Злая зима (СИ) - Ярошинская Ольга. Страница 5
Сердце ухнуло о ребра, подскочило к горлу. Эльза отшвырнула буклет прочь, как змею, прижала руки к щекам. Случайно задетый флакон опрокинулся, духи растеклись маслянистой лужицей. Сладкий липкий запах ударил наотмашь. Эльза вскочила, развернулась, чтобы уйти, и увидела новенький блестящий шпингалет на двери.

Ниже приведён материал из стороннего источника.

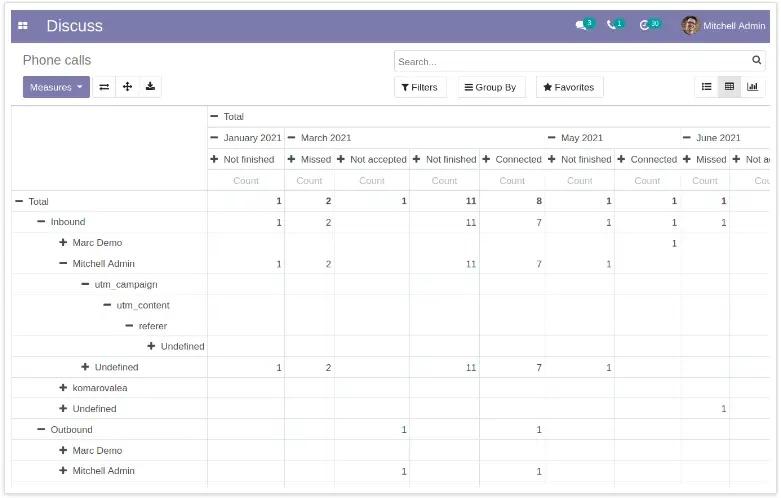781x498 pixels.
Task: Switch to graph view
Action: 752,87
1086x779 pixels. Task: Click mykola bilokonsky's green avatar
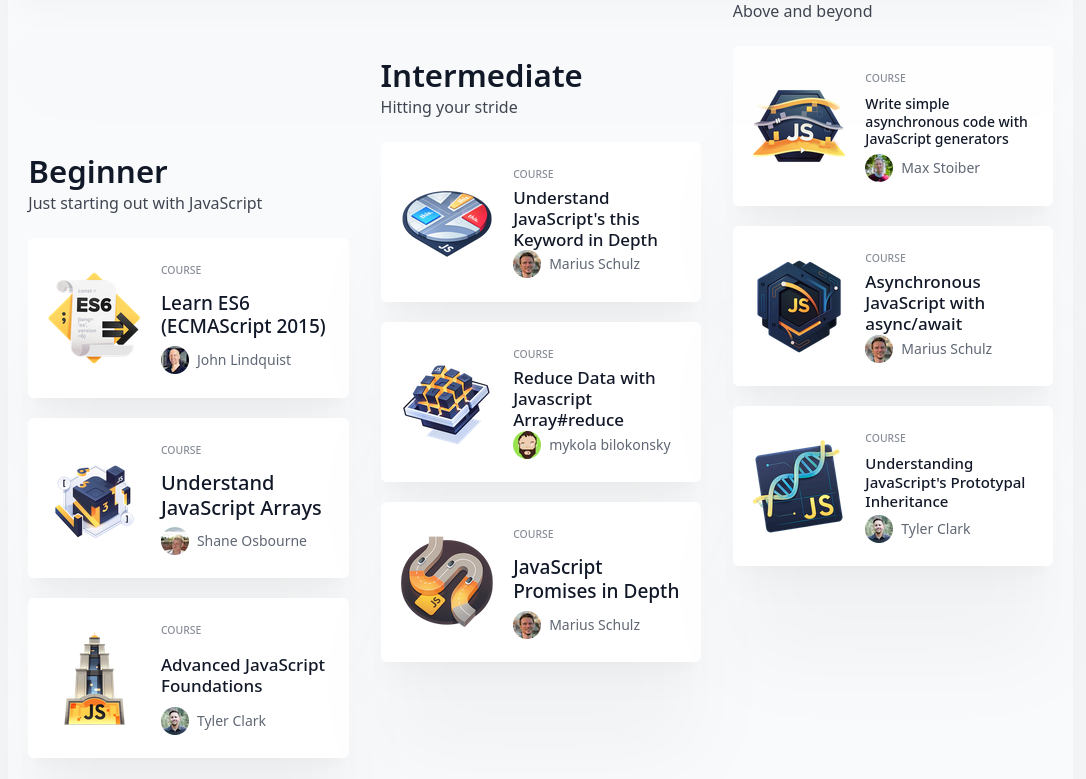(x=527, y=445)
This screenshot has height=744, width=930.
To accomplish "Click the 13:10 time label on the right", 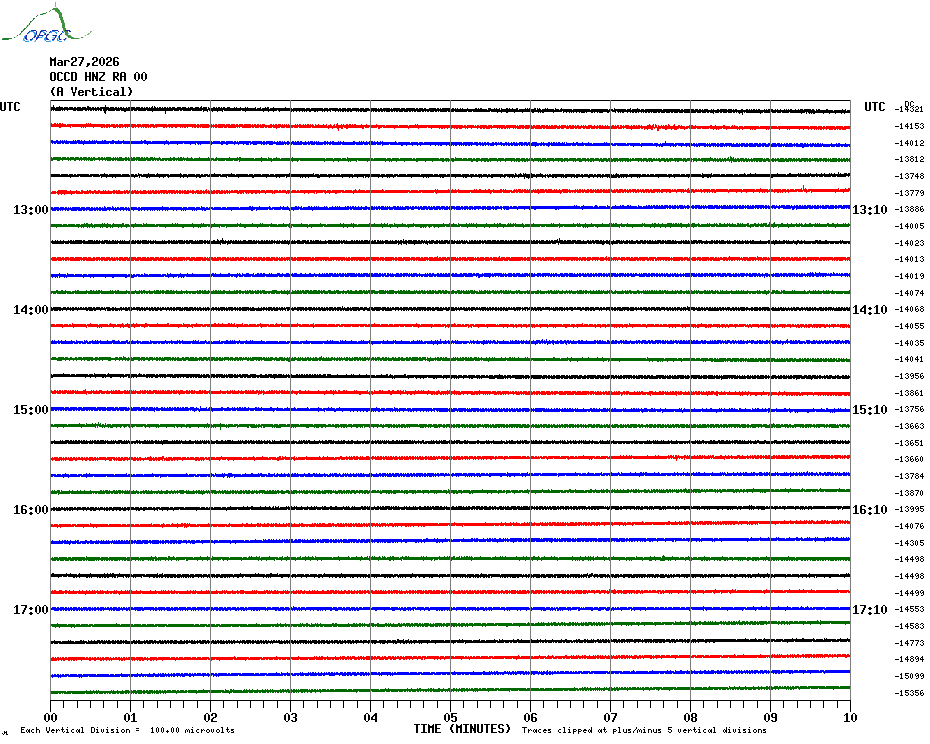I will pyautogui.click(x=869, y=210).
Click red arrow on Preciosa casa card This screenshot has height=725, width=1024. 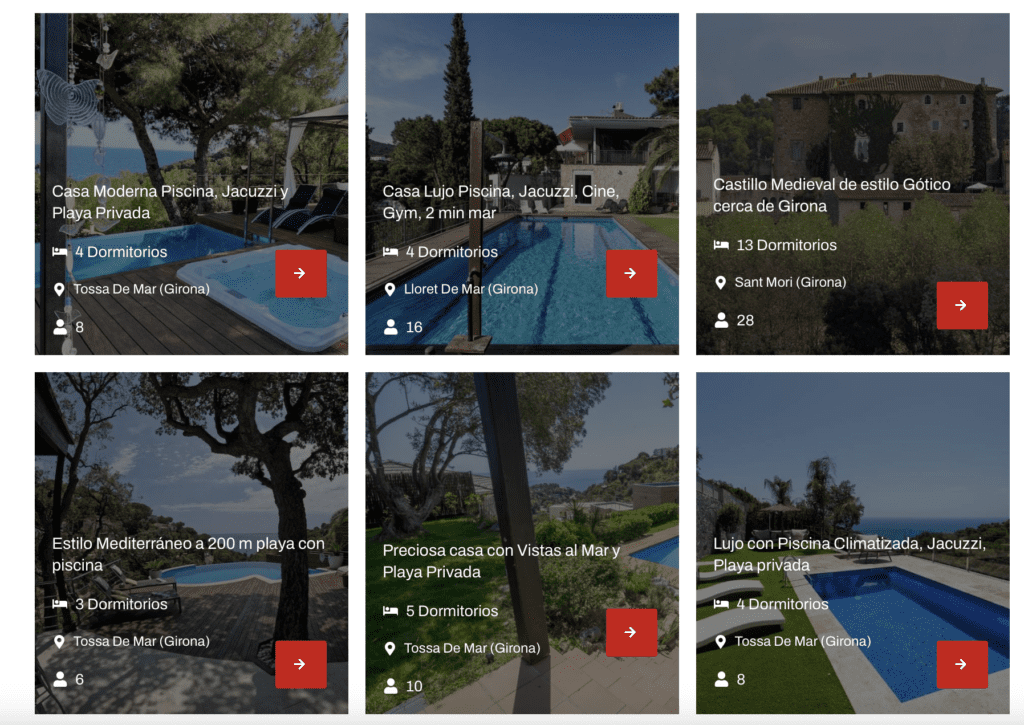pos(631,633)
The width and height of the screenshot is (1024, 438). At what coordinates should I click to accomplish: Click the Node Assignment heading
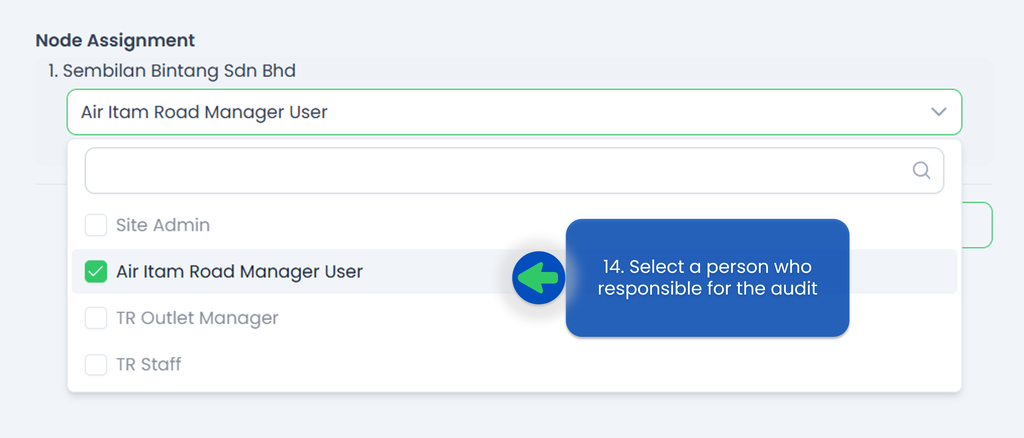(115, 40)
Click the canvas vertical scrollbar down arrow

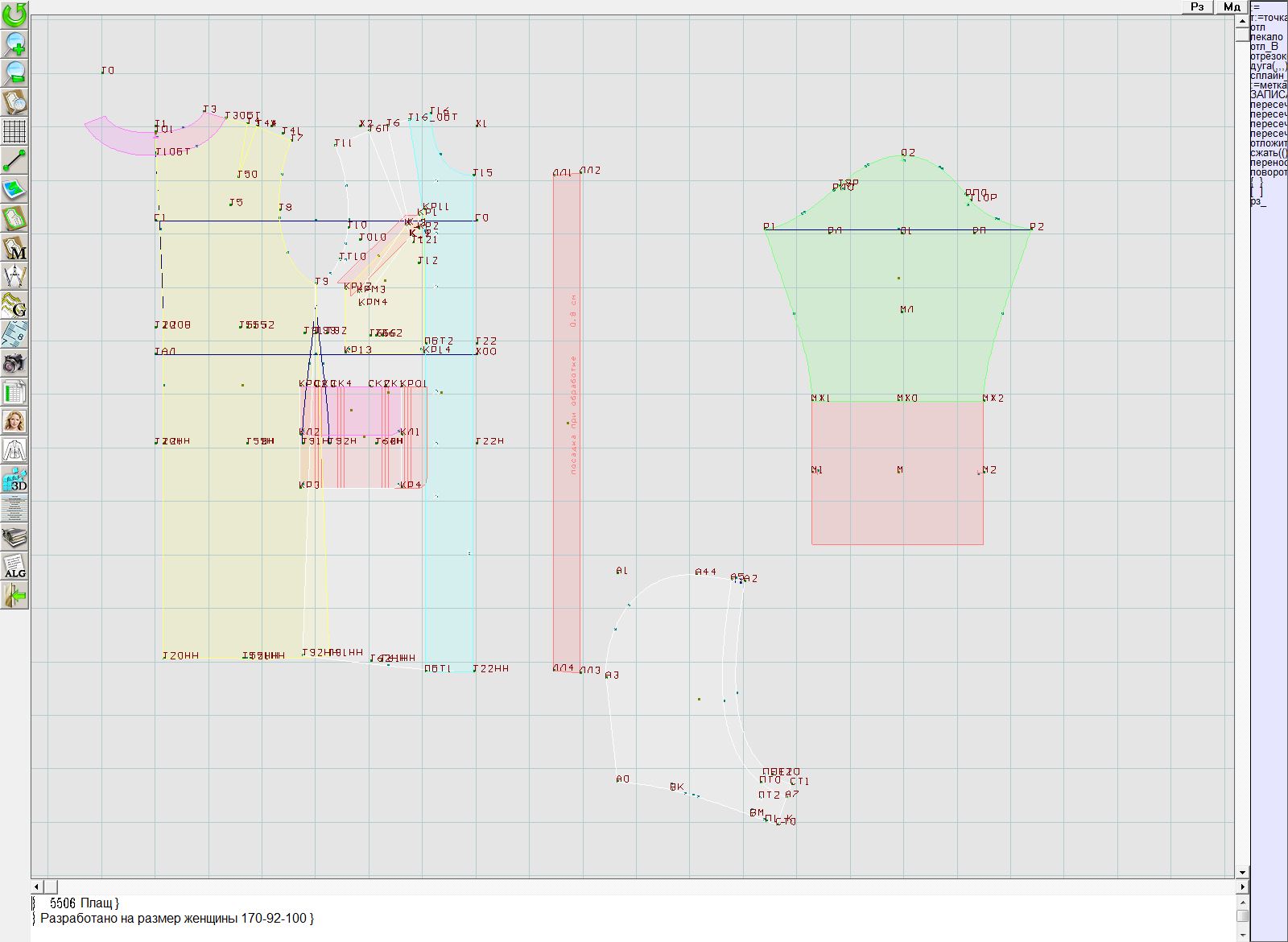(1242, 872)
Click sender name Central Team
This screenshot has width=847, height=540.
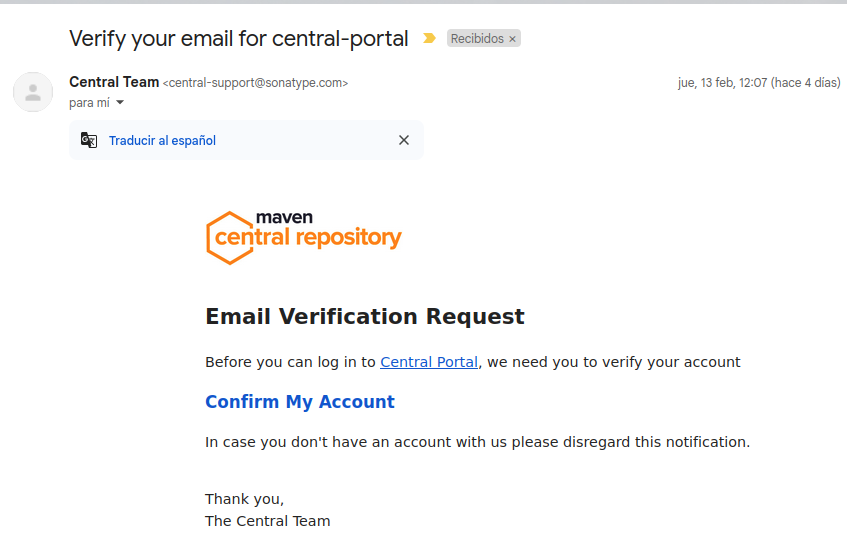(114, 82)
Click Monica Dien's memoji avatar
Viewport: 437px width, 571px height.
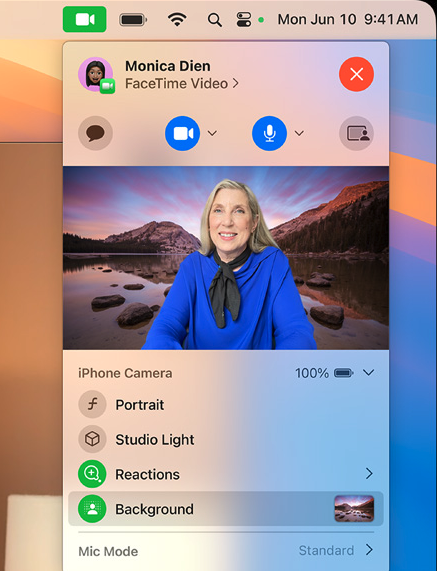pyautogui.click(x=96, y=75)
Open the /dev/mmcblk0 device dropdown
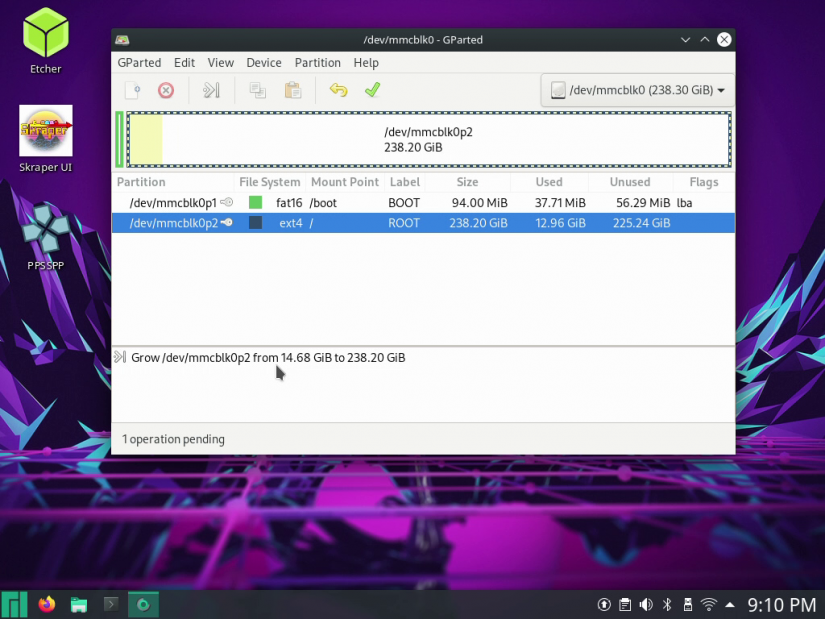The height and width of the screenshot is (619, 825). (x=637, y=89)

Эльза вбежала в свою комнату, хватая воздух ртом, хлопнула дверью так, что хрустальная люстра мелодично звякнула. Она обшаривала взглядом знакомые вещи, пытаясь уцепиться за реальность.
Плюшевый мишка, подаренный папой на восемнадцатилетие, — он никак не мог смириться, что его девочка уже взрослая. В рамочке, усыпанной стразами, фотография — она стоит между родителями, мама смотрит не в объектив, а на нее, во взгляде любовь, от которой щемит сердце. Эльза прижала руку к груди. Сердце отбивало ритм медленно и спокойно, как будто это не ее жизнь только что окончательно разрушилась. Эльза схватила вазу с белыми пушистыми шарами гортензии и запустила ею в стену.
Через минуту в дверь постучали. Не дождавшись разрешения войти, в комнату заглянула горничная.
— У вас все в порядке? — спросила она у Эльзы, сидящей на кровати и буравящей стену взглядом. На розовых шелковых обоях расплывалось влажное бордовое пятно. — Я приберу, — сказала она, увидев осколки, усыпавшие паркет.
Она сновала по комнате, споро орудуя смешной зеленой метелкой. Рыжие волосы, заплетенные в тугую косу, выбивались непослушными вихрами надо лбом, завивались мягкими кольцами над ушами и шеей. В правом ухе болталась зеленая бирка, в левом — сережка с крупным зеленым камнем. Мама не любила эту горничную, она и взяла-то ее на работу только потому, что так было принято. Чтобы сберечь репутацию и не прослыть не толерантной среди своих подруг, мама готова была терпеть в своем доме оборотня.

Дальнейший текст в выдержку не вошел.